Materials and methods: Before I begin with the methods of the experiments, I want to mention the equipment needed for the experiment. Obviously a force table with 4 pulleys and pans. The pans are used to stack the slotted weight that we will use in the experiments. There is also a protractor and a ruler to measure anything needed.
First off, we were given an equation to calculate tension, which was simply mass multiplied by gravity. After that, the lab wanted us to calculate the sensitivity of the force table. Sensitivity is when you want to see how many more grams you can add to one side while maintaining equilibrium, to potentially see the margin of error you could be receiving on your weight accounts. They wanted us to figure out the sensitivity by adding grams to one side until the equilibrium changed.
The next mini experiment the lab wanted us to do was calculate the equilibrant vector. That is fairly simple as the equilibrant is basically the negative resultant. In another mini experiment, we got randomly generated numbers and without doing any analytics or math, we needed to figure out how many grams were needed to balance the system, which was a simple 50 g. We then needed to do a simulation and see the difference in the simulation and what the experiment showed. It was, in our case under the sensitivity.
For the next experiment, we needed to figure out the mass needed on the equilibrant to achieve equilibrium while also changing the angle and see how much the mass differs between each. For the final experiment Exp. 4, we generated angles and masses, and needed to find the equilibrant so that when all vectors were added together, we get 0 magnitude. What we did was we calculated the vectors x and y magnitude separately and added each of them , A, B, C, and changed the sign to get the magnitude for D.

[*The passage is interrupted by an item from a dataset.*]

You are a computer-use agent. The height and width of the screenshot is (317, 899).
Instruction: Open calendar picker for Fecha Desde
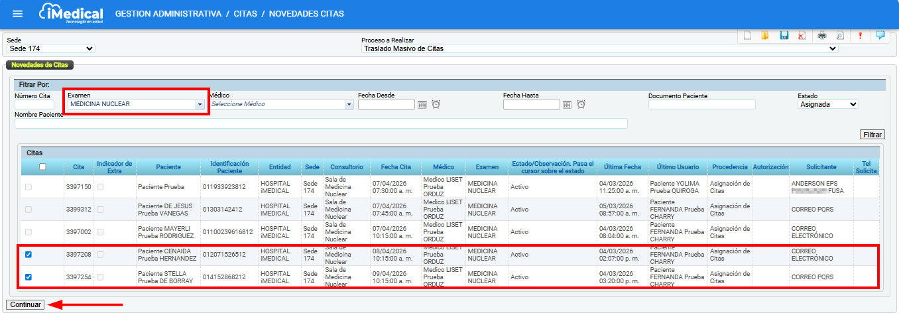tap(422, 105)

Results: In the first mini lab, we need to calculate one force, gravity, on an object and are given a formula to do so. Below is the work done to determine the force acting upon the object, creating some amount of tension.
Calculations for tension:
Tension [N]= m g (mass x gravity)
(20 g + 50 g) x 9.81 m/s^2
.07 kg x 9.81 m/s^2
= 0.686 N
Direction of Equilibrant= – (Resultant)
Resultant= 234 degrees
Equilibrant= 234 – 180 = 54 degrees
In another mini lab, we wanted to calculate the equilibrant vector, the vector of force that is oppositely equal to the resultant of the forces, but we also wanted to see how it would change as the angle changes. Then we needed to determine a formula to determine the resultant. Below is the table showing the data collected as well as the formula determined.
Exp. 3 Table:
| Angle ( ° ) | Mass ( g ) |
| 5 ° | 200 g |
| 10 ° | 198 g |
| 15 ° | 195 g |
| 20 ° | 190 g |
| 25 ° | 183 g |
| 30 ° | 175 g |
| 35 ° | 165 g |
| 40 ° | 152 g |
| 45 ° | 140 g |
| 50 ° | 125 g |
| 55 ° | 112 g |
| 60 ° | 100 g |
| 65 ° | 80 g |
| 70 ° | 62 g |
| 75 ° | 55 g |
| 80 ° | > 50 g |
Formula: 200cos(θ)
In this lab, we are given 3 different forces at three different angles and are supposed to find the equilibrant. Since they were at various angles, me and my lab partners broke up the forces into linear vectors on the x and y axis so they can easily be added together. Below are the computations.
Exp. 4
A x = 0.2 cos (60) = 0.1
A y = 0.2 sin (60) = 0.17
B x = 0.35 sin (5) = -0.03
B y = 0.35 cos (5) = 0.35
C x = 0.2 cos (25) = 0.18
C y = 0.2 cos (25) = 0.085
A x + B x + C x = D x = 0.11
A y + B y + C y = D y = 0.435
Discussion: After looking at the results and the data collected, I see that forces all act upon each other. There aren’t any isolated forces that act on their own. Also, because of the data collected, you can see that changing the forces magnitude or even their angle changed the final force, also called the resultant. One thing that our lab group realized however, is that when we were achieving equilibrium and determining the resultant, it wasn’t completely accurate. The pulleys generate some friction on the string holding the weights. This means that when you add or remove some weight, the equilibrium on the force table might not change whereas it actually isn’t at equilibrium anymore. This does mean that some of our data could be slightly off, however, it doesn’t skew our findings off that much, actually it is very small.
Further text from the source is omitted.